Il consiglio di disciplina dell’Ordine dei giornalisti apre un procedimento disciplinare nei miei confronti

porro ordine dei giornalisti

La notizia è clamorosa, ma è difficile dire se sia tragica o comica. Forse entrambe. Sintesi: Nicola Porro, il sottoscritto, il 4 luglio prossimo dovrà presentarsi di fronte all’Ordine dei Giornalisti della Lombardia. Direte voi: cosa potrà aver mai fatto il cuoco di questa Zuppa? Chi avrà mai offeso, insultato, aggredito verbalmente? Nessuno. Tenetevi forte: devo presentarmi di fronte all’Ordine per rispondere a chi mi contesta di aver realizzato un’intervista.

Avete capito bene: un’intervista. Come scrive l’HuffingtonPost, il consiglio di disciplina milanese ha aperto un procedimento disciplinare nei miei confronti perché il 22 maggio del 2022 ho intervistato a Quarta Repubblica la viceministra degli Esteri ucraina, Emine Dzhaparova, senza il contraddittorio. Chiaro? A parte che in trasmissione era presente pure Toni Capuozzo, che da buon giornalista qualche domanda critica alla ministra l’ha fatta eccome. Ma anche non ci fosse stato, stiamo comunque raggiungendo livelli inimmaginabili. Anzi: si sta perdendo il senso della realtà. Non solo perché ogni giorno centinaia di politici, in Italia e non solo, vengono regolarmente intervistati in solitaria. Ma anche perché in questo caso parliamo di una persona che ha il proprio Paese sotto le bombe.

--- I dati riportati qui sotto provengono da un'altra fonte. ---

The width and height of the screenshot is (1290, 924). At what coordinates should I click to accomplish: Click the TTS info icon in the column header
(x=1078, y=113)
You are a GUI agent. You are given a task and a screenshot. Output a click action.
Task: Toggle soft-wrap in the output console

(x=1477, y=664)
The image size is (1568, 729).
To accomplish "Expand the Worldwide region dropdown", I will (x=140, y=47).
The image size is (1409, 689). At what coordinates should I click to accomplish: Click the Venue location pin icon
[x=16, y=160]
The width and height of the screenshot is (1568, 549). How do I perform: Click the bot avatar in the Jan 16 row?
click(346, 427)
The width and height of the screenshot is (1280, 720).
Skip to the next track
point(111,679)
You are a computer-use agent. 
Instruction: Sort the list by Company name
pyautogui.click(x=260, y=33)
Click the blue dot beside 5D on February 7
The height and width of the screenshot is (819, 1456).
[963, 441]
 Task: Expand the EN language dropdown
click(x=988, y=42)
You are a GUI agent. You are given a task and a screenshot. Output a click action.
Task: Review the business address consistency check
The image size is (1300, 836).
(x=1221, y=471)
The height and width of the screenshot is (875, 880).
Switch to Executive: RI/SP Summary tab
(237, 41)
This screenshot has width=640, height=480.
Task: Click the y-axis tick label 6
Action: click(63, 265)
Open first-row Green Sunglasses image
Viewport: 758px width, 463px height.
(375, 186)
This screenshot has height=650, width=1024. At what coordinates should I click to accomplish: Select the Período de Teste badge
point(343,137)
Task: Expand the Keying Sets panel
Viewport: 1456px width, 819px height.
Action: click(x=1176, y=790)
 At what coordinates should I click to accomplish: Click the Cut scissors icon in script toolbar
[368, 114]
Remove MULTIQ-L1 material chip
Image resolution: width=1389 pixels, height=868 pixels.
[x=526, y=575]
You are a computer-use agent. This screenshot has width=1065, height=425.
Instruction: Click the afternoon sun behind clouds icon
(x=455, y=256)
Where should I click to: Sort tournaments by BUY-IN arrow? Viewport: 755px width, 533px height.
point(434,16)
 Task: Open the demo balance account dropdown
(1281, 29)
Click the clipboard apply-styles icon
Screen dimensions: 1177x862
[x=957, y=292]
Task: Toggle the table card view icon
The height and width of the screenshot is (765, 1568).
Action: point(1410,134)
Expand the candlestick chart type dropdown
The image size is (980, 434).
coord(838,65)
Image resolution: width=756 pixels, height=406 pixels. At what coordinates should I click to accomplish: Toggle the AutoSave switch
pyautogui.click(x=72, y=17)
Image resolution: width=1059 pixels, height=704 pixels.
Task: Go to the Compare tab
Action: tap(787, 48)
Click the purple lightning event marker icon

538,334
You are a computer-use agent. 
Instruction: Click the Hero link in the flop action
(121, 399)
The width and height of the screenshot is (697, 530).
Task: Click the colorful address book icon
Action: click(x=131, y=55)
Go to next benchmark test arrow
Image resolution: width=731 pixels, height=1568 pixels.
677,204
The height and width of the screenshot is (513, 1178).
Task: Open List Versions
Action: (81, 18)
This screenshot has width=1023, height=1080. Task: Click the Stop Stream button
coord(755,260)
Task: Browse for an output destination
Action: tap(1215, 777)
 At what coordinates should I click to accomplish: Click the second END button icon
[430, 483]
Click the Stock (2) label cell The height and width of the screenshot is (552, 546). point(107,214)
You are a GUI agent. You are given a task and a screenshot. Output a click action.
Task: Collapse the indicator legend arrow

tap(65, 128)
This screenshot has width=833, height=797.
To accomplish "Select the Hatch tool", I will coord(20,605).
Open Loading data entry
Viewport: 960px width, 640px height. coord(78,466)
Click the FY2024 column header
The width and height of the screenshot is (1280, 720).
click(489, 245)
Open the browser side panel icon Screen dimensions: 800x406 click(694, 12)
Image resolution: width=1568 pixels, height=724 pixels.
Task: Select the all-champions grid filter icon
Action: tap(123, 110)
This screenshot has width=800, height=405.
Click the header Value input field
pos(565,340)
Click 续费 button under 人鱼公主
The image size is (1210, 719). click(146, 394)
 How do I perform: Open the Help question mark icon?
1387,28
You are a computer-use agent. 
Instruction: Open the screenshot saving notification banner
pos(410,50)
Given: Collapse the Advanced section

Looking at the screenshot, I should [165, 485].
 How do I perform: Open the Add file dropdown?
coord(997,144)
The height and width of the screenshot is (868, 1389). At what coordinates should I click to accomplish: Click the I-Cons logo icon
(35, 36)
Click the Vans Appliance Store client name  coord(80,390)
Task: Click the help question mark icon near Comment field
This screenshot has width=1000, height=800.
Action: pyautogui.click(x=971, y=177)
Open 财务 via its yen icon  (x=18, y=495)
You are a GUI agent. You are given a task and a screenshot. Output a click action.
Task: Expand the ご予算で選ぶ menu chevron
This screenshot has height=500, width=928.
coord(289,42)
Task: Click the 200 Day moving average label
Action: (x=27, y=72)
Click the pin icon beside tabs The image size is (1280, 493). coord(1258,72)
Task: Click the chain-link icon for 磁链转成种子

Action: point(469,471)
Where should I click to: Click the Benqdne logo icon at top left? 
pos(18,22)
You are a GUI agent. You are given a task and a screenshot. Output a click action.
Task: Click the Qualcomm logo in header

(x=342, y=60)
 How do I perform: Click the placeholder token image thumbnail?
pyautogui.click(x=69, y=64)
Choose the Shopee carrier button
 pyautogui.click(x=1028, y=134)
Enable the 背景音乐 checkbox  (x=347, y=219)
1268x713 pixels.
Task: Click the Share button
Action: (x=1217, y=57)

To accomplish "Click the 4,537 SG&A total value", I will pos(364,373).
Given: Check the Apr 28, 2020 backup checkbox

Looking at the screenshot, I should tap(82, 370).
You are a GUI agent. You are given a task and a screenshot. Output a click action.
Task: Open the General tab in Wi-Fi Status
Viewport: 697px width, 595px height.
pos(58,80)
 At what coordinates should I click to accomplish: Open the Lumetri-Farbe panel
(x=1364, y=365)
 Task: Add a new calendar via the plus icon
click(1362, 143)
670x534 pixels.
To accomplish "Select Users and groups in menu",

Non so chi abbia presentato l’esposto. Nella lettera dell’Ordine c’è scritto che il soggetto in questione ritiene che la viceministra ucraina abbia negato durante l’intervista la guerra civile in Donbass. E che io avrei invitato solo ospiti “allineati con l’intervistata” e fatto cadere nel vuoto una domanda di Toni Capuozzo, domanda a cui in realtà Dzhaparova ha risposto. Tuttavia mi domando: che senso ha aprire una contestazione deontologica per chiedere conto di come sia stata condotta un’intervista? Il prodotto può essere buono o cattivo, egregio o pessimo, non certo oggetto di censura deontologica. Il principio è semplice: se la linea diventa questa, il sottoscritto corre il rischio di dover passare tutte le settimane davanti alla commissione di disciplina per spiegare il modo in cui fa le interviste. Non è una cosa mostruosa? Certo, se poi il consiglio di disciplina chiama, bisognerà pur presentarsi. Ma mi chiedo che senso abbia farne parte. E soprattutto spero non mi vengano a dire che si tratta “di un atto dovuto”: l’atto dovuto è la foglia di fico dietro la quale si nasconde l’intimidazione.

Come sapete, peraltro, pochi giorni fa sono stato massacrato perché – secondo i social – non avrei stretto la mano a Volodymyr Zelensky durante l’intervista a Porta a Porta. Tutto falso, ovviamente: Cartabellotta può controllare i video meglio, se crede. Ma sorrido all’idea che adesso mi si accusi pure dell’esatto opposto. Riassumo: sarei “colpevole” di non aver salutato il presidente ucraino, ma anche di aver intervistato un viceministro ucraino senza contraddittorio. Non è ridicolo? Sono due accuse infamanti e opposte tra loro. Agli shit-storm sui social sono abituato, ma qui ci troviamo su un piano molto pericoloso.